TIJS offers an undergraduate major and minor, graduate fellowships and a graduate certificate program. The Institute also supports undergraduate and graduate students with a wide range of grants for travel and research, study abroad, and intensive language study. In addition to its robust academic program, TIJS engages with the broader community through public events, most notably the Tenenbaum Family Lecture Series in Jewish Studies and the Rabbi Jacob M. Rothschild Memorial Lecture, which bring distinguished visiting scholars to campus.

==== Fairfield University ====
The Carl and Dorothy Bennett Center for Judaic Studies at Fairfield University in Connecticut was founded in 1994 with an initial endowment of $1.5 million from Carl and Dorothy Bennett. The Bennett Center's goal is to provide Fairfield University students exposure to and contact with Jewish ideas, culture, and thinking through lectures and other events.

Fairfield University also offers a minor in Judaic studies within the Religion Department. Courses cover the Jewish faith, history, and culture. It seeks to integrate Judaic studies into the curriculum of the Fairfield College of Arts and Sciences.

==== Florida Atlantic University ====
The Jewish Studies program at Florida Atlantic University provides an interdisciplinary approach to the academic study of Jewish culture, society and religion. As part of the Dororthy F. Schmidt College of Arts and Letters, the curriculum emphasizes historical transformations and comparative frameworks among various Jewish communities and with other groups and religions.

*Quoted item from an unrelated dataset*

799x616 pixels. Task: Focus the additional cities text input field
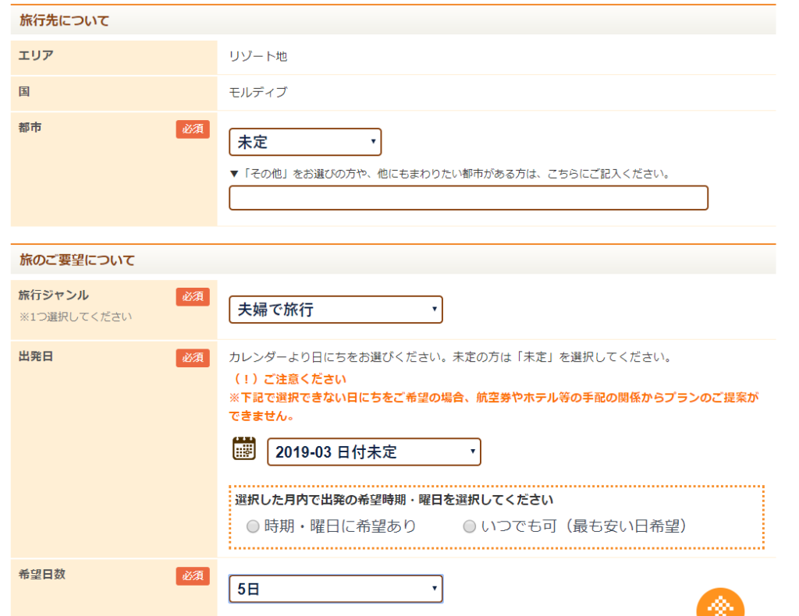point(468,198)
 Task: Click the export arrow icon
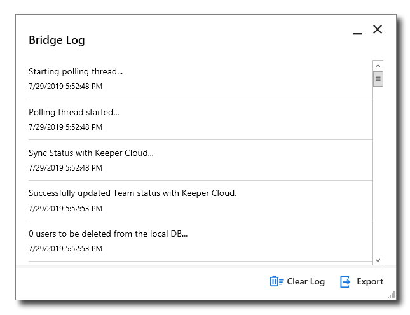[x=345, y=281]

Students may pursue an undergraduate major or minor in areas such as Jewish Civilization, History, Israel, Holocaust Studies, Arts and Culture, Religion, Politics and Social Issues.

==== George Washington University ====
Through the Columbian College of Arts and Sciences, the Judaic Studies Program at The George Washington University in Washington, D.C. offers students the ability to study in the proximity to some of the most influential Jewish and Jewish-related institutions in the United States. Because of its location on the Foggy Bottom campus in downtown Washington, D.C., internships with organizations such as the American Jewish Committee, American Israel Public Affairs Committee (AIPAC), the Embassy of Israel in Washington, the Sixth & I Historic Synagogue, and the United States Holocaust Memorial Museum are not only easily accessible but also very common.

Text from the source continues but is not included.